LISTED ENTRIES:
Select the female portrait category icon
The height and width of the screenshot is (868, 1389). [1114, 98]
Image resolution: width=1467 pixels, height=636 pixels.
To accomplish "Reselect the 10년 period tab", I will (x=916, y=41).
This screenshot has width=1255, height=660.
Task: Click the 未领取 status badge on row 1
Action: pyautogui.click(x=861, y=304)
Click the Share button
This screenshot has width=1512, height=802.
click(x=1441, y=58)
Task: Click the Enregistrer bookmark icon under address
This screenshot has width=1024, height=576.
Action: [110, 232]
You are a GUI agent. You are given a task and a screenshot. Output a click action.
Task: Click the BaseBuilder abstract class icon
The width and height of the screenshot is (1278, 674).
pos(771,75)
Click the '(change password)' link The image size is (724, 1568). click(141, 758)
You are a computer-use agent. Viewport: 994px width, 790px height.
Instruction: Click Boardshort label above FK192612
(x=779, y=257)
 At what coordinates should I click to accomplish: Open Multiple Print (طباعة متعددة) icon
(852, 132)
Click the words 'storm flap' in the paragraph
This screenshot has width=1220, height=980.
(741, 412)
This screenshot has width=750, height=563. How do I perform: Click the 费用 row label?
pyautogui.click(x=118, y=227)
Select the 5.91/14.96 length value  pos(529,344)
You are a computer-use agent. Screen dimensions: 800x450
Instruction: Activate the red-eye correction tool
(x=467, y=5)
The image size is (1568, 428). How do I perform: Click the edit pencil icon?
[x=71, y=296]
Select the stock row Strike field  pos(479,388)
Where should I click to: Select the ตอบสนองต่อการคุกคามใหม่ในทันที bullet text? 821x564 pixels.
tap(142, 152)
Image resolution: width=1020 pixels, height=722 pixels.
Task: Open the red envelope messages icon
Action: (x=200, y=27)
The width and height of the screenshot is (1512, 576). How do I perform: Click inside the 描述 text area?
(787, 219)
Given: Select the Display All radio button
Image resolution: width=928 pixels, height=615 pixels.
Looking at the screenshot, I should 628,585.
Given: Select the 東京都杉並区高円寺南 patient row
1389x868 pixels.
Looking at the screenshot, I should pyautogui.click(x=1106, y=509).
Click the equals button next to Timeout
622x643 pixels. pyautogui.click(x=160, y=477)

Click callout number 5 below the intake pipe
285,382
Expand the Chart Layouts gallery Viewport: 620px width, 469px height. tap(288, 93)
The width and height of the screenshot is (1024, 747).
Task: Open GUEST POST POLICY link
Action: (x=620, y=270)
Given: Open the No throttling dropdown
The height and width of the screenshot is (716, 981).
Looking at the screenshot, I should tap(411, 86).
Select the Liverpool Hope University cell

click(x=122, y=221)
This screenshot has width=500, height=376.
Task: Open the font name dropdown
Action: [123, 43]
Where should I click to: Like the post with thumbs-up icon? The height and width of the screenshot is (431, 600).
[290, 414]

WHAT THE TASK REQUIRES: In the material, find each line with the word "agent" and list it.

TASK ANSWER:
You are a GUI agent. You are given a task and a screenshot. Output a click action.
You are a computer-use agent. Viewport: 994px width, 790px height.
You are a computer-use agent. Screen dimensions: 800x450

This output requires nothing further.